### Tasks to perform
- 1) Using the health care IT excerpt, answer each question below.
(a) What is Dr. M. Michael Shabot's position at Cedars-Sinai?
(b) In which journal did the UPenn researchers publish their CPOE study?
(c) With which company is Williams's team working to improve integration of pharmacy and physician order management?
- 2) From the health care IT excerpt, copy out the stretch from "A Technology in" through "real-time, without delay.".
- 3) Continue the health care IT excerpt on computerized physician order entry, picking up after its final sentence.

BEGIN Excerpt to read

Health Care IT: The Right Dose of Technology Helps the Medicine Go Down
Looking back at Cedars-Sinai’s experience, Dr. M. Michael Shabot, Cedars-Sinai’s medical director of enterprise information services, says that, at the time, there was little awareness of the difficulties involved in a large CPOE implementation. "Given the money and time that is spent on this system, it has to be meaningful to the physician," says Shabot. "The reason for it has to be very clear."
A Technology in Its Infancy
When the UPenn researchers published their CPOE study in JAMA, Williams was in the midst of his complicated CPOE project at St. Jude’s. Williams acknowledges that after reading the JAMA study, he recognized some possible shortcomings in his own CPOE system. As a result, he recently requested the Meditech system provide a link between procedures and medication orders so that if the procedure (such as open-heart surgery) is canceled, the correlating medication order would automatically be canceled as well. In addition, his team is working closely with Meditech to improve integration of the pharmacy and physician order management to make sure that the orders are going through in real-time, without delay.
In a written response to the JAMA article, circulated among his staff, Williams wrote: "The safety and effectiveness of CPOE arises from the understanding that it is primarily a process change, a major transformation in the procedures surrounding the delivery of patient care."

END Excerpt to read
BEGIN Provided material

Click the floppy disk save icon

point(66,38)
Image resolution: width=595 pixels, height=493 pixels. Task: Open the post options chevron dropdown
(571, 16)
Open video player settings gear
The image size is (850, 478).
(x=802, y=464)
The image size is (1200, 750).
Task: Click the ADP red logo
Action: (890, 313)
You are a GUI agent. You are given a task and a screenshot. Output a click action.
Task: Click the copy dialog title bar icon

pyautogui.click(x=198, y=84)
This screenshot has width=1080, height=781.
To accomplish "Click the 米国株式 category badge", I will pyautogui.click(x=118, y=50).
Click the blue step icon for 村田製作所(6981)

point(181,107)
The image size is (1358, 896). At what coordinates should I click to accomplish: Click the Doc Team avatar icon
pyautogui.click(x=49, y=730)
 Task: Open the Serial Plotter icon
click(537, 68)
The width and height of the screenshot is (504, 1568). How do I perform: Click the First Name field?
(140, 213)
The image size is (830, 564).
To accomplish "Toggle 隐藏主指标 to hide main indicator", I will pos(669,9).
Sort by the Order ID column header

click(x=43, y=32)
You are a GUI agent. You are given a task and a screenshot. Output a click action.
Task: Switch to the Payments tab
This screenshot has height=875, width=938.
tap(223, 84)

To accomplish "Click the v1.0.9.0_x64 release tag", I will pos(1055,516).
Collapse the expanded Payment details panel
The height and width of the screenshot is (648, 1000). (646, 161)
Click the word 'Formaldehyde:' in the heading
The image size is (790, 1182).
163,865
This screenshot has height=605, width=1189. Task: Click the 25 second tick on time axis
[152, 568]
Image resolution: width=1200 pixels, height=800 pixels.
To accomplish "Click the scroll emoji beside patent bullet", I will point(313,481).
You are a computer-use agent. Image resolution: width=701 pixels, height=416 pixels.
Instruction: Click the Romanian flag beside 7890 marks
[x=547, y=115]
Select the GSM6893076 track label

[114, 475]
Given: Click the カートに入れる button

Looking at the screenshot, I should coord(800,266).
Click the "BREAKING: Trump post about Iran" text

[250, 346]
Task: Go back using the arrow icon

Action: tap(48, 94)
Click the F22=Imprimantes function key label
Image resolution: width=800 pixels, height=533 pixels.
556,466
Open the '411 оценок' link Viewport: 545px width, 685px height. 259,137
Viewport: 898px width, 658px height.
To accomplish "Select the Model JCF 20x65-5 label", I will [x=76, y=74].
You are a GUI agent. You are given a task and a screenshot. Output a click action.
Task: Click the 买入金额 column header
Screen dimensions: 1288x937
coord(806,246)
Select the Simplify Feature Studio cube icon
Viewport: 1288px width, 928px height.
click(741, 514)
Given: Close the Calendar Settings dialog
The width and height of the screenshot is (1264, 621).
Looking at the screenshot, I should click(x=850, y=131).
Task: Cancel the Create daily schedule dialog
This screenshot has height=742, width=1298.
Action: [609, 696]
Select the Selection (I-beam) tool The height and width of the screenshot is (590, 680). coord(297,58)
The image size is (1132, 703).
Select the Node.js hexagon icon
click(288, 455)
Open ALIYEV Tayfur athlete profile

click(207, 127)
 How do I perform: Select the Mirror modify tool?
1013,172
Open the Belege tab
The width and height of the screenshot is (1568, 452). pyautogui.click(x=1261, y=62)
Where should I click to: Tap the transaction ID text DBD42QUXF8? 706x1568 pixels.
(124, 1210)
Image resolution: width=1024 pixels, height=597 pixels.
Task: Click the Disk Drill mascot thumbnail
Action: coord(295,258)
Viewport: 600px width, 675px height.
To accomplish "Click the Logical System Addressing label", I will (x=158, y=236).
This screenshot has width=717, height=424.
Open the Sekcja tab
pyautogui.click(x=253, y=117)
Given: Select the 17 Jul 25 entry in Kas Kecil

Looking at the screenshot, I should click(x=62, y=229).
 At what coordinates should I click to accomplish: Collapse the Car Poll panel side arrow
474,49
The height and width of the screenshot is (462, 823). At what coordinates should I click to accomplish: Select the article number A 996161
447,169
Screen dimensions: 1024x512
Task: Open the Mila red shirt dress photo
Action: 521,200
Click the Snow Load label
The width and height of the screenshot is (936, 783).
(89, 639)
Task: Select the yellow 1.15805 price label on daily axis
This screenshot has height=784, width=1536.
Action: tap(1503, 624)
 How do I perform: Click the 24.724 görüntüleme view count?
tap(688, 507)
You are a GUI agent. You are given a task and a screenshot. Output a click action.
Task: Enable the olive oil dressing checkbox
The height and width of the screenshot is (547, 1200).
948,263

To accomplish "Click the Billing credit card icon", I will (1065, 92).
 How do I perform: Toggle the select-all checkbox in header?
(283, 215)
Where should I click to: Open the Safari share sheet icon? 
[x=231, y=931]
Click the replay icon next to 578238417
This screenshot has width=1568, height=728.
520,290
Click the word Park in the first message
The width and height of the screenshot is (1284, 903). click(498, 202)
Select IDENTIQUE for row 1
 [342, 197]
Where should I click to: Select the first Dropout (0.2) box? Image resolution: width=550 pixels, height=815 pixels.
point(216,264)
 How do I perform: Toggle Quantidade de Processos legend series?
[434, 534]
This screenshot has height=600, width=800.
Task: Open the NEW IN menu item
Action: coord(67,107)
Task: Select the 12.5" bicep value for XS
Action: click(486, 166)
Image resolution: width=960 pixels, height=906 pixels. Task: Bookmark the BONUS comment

END Provided material

### Numbered answers
- 1)
(a) Medical director of enterprise information services
(b) JAMA
(c) Meditech

- 2)
A Technology in Its Infancy
When the UPenn researchers published their CPOE study in JAMA, Williams was in the midst of his complicated CPOE project at St. Jude’s. Williams acknowledges that after reading the JAMA study, he recognized some possible shortcomings in his own CPOE system. As a result, he recently requested the Meditech system provide a link between procedures and medication orders so that if the procedure (such as open-heart surgery) is canceled, the correlating medication order would automatically be canceled as well. In addition, his team is working closely with Meditech to improve integration of the pharmacy and physician order management to make sure that the orders are going through in real-time, without delay.

- 3)
Even those who question the study’s methodology agree that it highlighted the stress that a CPOE rollout can put on a hospital and the need to constantly monitor and fix the systems. After implementing a homegrown system at Brigham and Women’s, Dr. David Bates, chief of the division of general medicine, wrote in the Journal of Biomedical Informatics, "We routinely tracked errors and problems that were created, and made thousands of changes to the original application." If he had one thing to do over, Bates says he would have devoted even more resources to this area. "It is just impossible to get it all right at the outset, because the processes involved are so complex," he adds. And some say it is harder to make all of the necessary changes if you’re installing a system designed by a vendor. Bates says, and other practitioners agree, that just as with any new technology, CPOE must be aggressively monitored and tinkered with if it is going to succeed.
The Leapfrog Group’s Classen is leading a project to create what he calls a "CPOE flight simulator," which hospitals and outpatient clinics will be able to use to test their CPOE and decision support systems to gauge whether they "prevent or cause harm" among patients. "What’s clear is that not all medication errors are created equal," Classen says. "We need to find the ones that cause harm or death."